Schistosomiasis prevalence has reduced by almost 60% across sub-Saharan Africa over the past 20 years, thanks to preventative treatment using praziquantel, according to a recent The Lancet publication from World Health Organization, Swiss Tropical and Public Health Institute, University of Basel, European Research Council and colleagues.

Progress to Schistosomiasis Elimination as a Public Health Problem

Mass treatment of at-risk groups with priority focus on school-aged children has been the mainstay of the global schistosomiasis programme of the World Health Organization (WHO). Praziquantel, the treatment of choice for schistosomiasis, is on the WHO Essential Medicines List, and has been donated by Merck since 2007. Since then the number of people treated for schistosomiasis has greatly increased from only 7million individuals in 2006 to 76·2 million school-aged children (61.2% SAC treatment coverage) and 19·1 million adults (18.2% adult treatment coverage) in 2018. 

The study shows the scale of the impact large-scale preventive chemotherapy (PC) can have on schistosomiasis prevalence across the region with the highest schistosomiasis burden.

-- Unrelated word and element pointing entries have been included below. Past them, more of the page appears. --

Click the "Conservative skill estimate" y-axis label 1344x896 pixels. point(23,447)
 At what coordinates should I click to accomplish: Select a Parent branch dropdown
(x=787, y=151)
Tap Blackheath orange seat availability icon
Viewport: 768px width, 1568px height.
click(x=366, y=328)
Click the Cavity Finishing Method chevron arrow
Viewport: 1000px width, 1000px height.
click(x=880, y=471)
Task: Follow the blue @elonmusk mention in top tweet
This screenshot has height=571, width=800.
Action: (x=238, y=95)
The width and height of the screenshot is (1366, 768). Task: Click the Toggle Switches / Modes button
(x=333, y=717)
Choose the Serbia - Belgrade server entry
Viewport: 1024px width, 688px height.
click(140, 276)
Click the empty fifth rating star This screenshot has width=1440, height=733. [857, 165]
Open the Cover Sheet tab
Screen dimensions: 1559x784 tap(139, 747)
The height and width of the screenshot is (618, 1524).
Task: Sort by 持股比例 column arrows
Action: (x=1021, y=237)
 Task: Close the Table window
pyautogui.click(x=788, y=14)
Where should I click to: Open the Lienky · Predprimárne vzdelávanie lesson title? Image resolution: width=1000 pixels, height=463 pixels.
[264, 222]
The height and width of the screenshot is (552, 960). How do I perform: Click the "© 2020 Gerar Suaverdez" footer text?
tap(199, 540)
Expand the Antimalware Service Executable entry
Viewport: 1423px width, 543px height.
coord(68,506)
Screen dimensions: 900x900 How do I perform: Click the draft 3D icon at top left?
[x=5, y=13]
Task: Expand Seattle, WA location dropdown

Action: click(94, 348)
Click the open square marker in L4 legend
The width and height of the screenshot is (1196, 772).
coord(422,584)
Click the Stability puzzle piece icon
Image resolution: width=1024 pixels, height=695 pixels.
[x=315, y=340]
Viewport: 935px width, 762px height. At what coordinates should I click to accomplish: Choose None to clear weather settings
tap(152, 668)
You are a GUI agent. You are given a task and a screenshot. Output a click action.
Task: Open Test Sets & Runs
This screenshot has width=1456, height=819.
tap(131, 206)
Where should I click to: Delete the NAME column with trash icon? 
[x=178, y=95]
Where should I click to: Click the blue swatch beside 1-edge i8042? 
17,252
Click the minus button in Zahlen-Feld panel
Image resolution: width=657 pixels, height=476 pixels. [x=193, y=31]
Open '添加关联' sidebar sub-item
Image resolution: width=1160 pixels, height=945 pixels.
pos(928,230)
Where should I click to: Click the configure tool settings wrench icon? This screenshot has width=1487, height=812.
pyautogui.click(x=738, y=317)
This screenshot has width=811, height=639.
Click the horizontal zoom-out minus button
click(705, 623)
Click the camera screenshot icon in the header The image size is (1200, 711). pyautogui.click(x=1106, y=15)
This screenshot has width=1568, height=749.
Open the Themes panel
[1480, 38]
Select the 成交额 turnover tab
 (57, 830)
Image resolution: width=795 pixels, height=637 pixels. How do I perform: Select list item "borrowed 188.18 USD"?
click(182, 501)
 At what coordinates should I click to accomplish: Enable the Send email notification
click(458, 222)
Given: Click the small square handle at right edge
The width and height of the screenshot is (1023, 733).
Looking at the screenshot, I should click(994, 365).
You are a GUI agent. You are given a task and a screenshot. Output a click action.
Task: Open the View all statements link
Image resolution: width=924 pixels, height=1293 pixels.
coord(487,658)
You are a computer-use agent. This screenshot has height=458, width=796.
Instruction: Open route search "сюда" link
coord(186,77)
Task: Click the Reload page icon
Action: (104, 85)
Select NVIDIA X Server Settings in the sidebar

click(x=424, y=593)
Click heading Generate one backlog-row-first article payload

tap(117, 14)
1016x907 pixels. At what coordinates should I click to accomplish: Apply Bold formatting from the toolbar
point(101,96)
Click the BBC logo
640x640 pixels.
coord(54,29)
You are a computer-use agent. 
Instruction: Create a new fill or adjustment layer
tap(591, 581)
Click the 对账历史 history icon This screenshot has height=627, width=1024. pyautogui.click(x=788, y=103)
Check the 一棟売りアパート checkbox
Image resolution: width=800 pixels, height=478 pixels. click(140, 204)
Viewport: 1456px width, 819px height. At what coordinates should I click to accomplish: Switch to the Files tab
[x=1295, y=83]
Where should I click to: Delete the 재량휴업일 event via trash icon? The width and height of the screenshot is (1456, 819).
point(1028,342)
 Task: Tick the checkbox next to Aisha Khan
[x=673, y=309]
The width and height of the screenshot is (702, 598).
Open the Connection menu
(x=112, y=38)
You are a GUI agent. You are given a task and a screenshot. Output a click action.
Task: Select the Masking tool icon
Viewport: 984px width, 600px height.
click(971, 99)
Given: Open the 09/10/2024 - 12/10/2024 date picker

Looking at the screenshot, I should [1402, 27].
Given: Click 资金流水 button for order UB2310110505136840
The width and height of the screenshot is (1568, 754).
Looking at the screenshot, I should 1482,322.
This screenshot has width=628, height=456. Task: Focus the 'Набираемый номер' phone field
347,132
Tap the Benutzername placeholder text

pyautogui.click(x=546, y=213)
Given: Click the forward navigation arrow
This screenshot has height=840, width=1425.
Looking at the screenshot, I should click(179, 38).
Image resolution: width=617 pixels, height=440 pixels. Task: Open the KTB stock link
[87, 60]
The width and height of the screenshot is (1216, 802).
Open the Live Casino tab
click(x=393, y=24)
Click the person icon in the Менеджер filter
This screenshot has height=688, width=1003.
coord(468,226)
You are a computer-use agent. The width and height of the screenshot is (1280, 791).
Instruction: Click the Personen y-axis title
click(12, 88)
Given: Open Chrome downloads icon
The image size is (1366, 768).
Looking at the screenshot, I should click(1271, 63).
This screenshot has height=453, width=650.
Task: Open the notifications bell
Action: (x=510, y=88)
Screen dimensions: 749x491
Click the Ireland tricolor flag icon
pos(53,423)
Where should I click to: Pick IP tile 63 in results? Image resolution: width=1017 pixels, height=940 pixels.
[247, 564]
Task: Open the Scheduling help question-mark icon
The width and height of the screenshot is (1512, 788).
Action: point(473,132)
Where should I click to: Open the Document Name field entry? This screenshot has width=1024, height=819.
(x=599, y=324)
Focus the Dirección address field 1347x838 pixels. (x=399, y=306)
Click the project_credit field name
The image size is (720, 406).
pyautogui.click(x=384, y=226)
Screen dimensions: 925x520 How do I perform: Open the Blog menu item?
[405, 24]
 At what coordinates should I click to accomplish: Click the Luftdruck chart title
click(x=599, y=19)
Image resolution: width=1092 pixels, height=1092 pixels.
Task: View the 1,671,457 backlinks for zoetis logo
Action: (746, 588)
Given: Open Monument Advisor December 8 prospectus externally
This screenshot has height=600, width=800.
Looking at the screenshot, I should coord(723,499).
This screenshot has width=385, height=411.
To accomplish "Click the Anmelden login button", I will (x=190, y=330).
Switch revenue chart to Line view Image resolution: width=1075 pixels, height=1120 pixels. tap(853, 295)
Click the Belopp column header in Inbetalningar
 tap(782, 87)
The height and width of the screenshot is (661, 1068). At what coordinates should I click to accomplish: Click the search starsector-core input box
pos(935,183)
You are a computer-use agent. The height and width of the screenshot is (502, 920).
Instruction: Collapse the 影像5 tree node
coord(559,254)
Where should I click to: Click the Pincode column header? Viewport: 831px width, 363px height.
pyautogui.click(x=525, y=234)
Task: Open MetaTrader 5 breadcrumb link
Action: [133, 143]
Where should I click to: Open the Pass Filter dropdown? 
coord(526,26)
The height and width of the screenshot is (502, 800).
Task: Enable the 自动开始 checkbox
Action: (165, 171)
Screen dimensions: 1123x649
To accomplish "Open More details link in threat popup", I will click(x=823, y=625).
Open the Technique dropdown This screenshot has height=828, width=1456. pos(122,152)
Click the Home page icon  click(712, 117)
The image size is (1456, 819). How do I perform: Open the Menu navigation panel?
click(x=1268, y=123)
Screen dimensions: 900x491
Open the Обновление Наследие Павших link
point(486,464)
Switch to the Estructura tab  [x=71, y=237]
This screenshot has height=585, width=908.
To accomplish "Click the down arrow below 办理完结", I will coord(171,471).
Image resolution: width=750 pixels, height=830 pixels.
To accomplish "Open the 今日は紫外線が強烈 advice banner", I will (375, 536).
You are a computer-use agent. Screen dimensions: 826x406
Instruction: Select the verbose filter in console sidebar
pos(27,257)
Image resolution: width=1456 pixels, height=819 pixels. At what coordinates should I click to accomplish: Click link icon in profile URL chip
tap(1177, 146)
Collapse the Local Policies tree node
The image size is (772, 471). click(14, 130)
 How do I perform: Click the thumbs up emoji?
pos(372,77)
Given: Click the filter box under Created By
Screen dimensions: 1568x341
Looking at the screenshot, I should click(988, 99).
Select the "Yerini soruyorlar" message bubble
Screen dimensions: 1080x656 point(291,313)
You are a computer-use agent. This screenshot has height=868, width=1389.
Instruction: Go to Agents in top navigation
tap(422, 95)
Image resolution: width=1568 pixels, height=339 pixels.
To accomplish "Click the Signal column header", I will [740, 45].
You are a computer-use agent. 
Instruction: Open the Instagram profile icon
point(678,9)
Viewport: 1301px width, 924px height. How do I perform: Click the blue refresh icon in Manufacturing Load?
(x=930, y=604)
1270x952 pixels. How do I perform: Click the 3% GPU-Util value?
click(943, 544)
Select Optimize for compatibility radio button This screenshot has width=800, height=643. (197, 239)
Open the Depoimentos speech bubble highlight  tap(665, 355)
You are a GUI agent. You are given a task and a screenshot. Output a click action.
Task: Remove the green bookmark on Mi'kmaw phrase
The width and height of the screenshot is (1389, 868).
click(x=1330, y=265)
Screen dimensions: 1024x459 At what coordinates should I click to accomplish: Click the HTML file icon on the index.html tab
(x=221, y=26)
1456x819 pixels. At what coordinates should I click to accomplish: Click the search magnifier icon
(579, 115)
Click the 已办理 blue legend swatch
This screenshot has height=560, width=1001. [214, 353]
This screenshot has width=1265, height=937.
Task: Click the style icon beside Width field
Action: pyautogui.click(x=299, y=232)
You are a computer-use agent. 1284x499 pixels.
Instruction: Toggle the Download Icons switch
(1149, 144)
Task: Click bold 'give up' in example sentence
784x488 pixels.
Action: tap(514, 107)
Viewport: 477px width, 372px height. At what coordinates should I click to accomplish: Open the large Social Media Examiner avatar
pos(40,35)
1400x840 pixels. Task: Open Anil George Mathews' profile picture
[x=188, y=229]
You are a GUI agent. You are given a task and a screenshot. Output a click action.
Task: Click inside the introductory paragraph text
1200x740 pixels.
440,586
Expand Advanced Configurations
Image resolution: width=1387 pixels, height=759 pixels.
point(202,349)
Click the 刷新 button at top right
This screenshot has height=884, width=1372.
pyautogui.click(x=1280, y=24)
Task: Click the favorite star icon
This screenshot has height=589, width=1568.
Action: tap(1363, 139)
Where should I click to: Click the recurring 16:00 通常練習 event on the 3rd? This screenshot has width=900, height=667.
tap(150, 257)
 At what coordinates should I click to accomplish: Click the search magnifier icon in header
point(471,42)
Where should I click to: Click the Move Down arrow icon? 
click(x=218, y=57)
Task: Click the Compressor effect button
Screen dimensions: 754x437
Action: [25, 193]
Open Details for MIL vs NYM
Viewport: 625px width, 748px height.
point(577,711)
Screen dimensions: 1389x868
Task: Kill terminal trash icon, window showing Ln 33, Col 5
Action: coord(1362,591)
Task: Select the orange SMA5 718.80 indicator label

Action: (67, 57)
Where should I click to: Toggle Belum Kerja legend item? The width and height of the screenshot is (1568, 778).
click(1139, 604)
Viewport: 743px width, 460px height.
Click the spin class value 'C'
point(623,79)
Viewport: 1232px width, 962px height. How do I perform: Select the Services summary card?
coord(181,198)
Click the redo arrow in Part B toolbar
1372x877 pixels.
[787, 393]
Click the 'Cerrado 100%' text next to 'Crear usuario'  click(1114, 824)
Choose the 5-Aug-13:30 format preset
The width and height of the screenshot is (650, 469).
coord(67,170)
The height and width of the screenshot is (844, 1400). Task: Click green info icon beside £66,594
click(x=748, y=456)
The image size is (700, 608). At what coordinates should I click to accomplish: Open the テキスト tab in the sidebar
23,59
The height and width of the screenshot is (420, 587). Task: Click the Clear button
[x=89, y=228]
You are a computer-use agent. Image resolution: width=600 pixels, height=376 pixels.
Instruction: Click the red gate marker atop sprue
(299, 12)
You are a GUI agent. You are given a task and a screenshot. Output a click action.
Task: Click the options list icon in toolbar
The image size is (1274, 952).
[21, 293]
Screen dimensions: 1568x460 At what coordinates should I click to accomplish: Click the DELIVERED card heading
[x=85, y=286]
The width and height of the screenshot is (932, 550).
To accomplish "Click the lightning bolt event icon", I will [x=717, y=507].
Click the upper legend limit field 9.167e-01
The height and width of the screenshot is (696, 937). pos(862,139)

This massive decrease in prevalence has been achieved through mass medicine administration predominantly focused on school-aged children and school-based delivery platforms. These findings suggest that by ensuring praziquantel is available to all at-risk groups, developing a paediatric formulation to include preschool-aged children in treatment campaigns, and implementing integrated strategies in collaboration with water, sanitation and hygiene (WASH), snail control, education and awareness-raising will enable us to achieve the WHO global target of schistosomiasis elimination as a public health problem.

About the study

The spatio-temporal modelling study was led by the Swiss Tropical and Public Health Institute (a WHO collaborating centre) in collaboration with WHO, the University of Basel and partners. It was funded by the European Research Council and WHO.

Effect of preventive chemotherapy with praziquantel on schistosomiasis among school-aged children in sub-Saharan Africa: a spatiotemporal modelling study was published in the Lancet Infectious Diseases. It analyses cross-sectional survey data of school-aged children (aged 5–14 years) in 44 countries across sub-Saharan Africa.  Models were used with data on both Schistosoma haematobium and S. mansoni at three different time periods (2000-2010, 2011-2014 and 2015-2019).

The study could potentially assist policy makers to plan their future schistosomiasis control and elimination strategies.